Yo habitaba sus antípodas. Las horas se me perdían fumando frente a la computadora, un link tras otro, viendo tele, marcando números de comida a domicilio. Dejaba la cama cerca de las cinco, solo a tiempo para bañarme y preparar la cena antes de que Nía regresara de la oficina. Tenía mi propio proyecto, sí que lo tenía. Pero este no tomaba todavía una forma concreta, ni siquiera una primera idea escrita. La yerba lograba convencerme de que no era necesaria, que las imágenes que coleccionaba en mi cabeza darían fruto muy pronto, que solo hacía falta esperar. Y así, anclado a esa modorra, cada día caía sin remedio en obsesiones y hábitos nuevos, como quedarme toda la mañana frente a las noticias, a la espera de las próximas declaraciones del teniente.

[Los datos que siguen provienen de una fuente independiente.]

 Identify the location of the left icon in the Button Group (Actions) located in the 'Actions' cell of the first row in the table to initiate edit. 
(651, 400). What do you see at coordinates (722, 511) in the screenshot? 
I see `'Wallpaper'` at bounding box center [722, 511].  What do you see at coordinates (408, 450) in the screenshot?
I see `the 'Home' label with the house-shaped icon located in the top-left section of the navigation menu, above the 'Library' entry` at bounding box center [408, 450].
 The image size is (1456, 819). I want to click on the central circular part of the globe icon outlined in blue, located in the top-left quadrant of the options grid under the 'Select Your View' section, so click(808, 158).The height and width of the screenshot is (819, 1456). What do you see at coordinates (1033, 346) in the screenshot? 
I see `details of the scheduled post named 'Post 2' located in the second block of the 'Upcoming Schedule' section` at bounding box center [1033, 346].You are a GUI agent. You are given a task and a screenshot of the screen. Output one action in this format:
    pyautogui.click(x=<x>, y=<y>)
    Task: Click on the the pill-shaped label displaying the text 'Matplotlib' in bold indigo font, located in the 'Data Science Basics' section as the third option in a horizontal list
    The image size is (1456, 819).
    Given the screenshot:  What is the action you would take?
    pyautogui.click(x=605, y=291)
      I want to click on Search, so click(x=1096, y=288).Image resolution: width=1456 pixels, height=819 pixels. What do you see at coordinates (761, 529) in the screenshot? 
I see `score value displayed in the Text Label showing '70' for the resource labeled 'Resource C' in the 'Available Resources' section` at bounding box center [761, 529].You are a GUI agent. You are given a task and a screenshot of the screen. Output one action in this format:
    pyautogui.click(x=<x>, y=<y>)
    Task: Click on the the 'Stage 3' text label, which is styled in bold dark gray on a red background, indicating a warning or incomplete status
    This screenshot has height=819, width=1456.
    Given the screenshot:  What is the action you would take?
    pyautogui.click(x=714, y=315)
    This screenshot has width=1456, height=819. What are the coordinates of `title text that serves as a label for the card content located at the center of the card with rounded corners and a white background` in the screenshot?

Esa noche veníamos bebiendo, destendiendo con juegos tiernos la cama que también nos servía de mesa. No recuerdo qué me preguntó ni tampoco qué dije yo, pero sí la cachetada, la gravedad tirando de nosotros, el golpe cuando caímos al suelo, justo sobre el control remoto. La tele se había encendido, como en un chiste. Nía volvió a darme con la mano, como dejando en claro que aquello no había sido en broma, que yo era un imbécil aunque ahora estuviésemos muertos de risa. Después me besó allí donde me había pegado y liberó su cuello del peso de mi cuerpo, miró la tele. Habíamos dado con un reportaje sobre el caso. Las imágenes eran terribles, el repaso de todo lo sucedido en las últimas semanas.
–¿Por qué alguien haría una cosa así? –dije yo.
–Esa no es la pregunta, bebé. Muchas personas han hecho cosas peores.
–Por eso mismo. ¿Por qué hay tanta gente dispuesta a hacer algo así?
Nía movía la cabeza de un lado a otro, ridiculizaba mi escasa agudeza. Hablaba con los ojos casi cerrados en un gesto clásico de cada una de sus borracheras.
–¿Disposición? Tampoco creo que se trate de una disposición. Entiende que hay todo un conjunto de factores que arrastra a las personas hasta ese punto. Un punto sin retorno, el momento en el que dan ese último paso y cruzan el abismo. Y esos factores son demasiados. No vale la pena preguntarse por qué lo hacen.
–A mí me parece interesante.
–A ti todo te parece interesante.
Eso era cierto, sobre todo en esas últimas semanas.
–¿Para ti qué es lo que interesa? –le dije.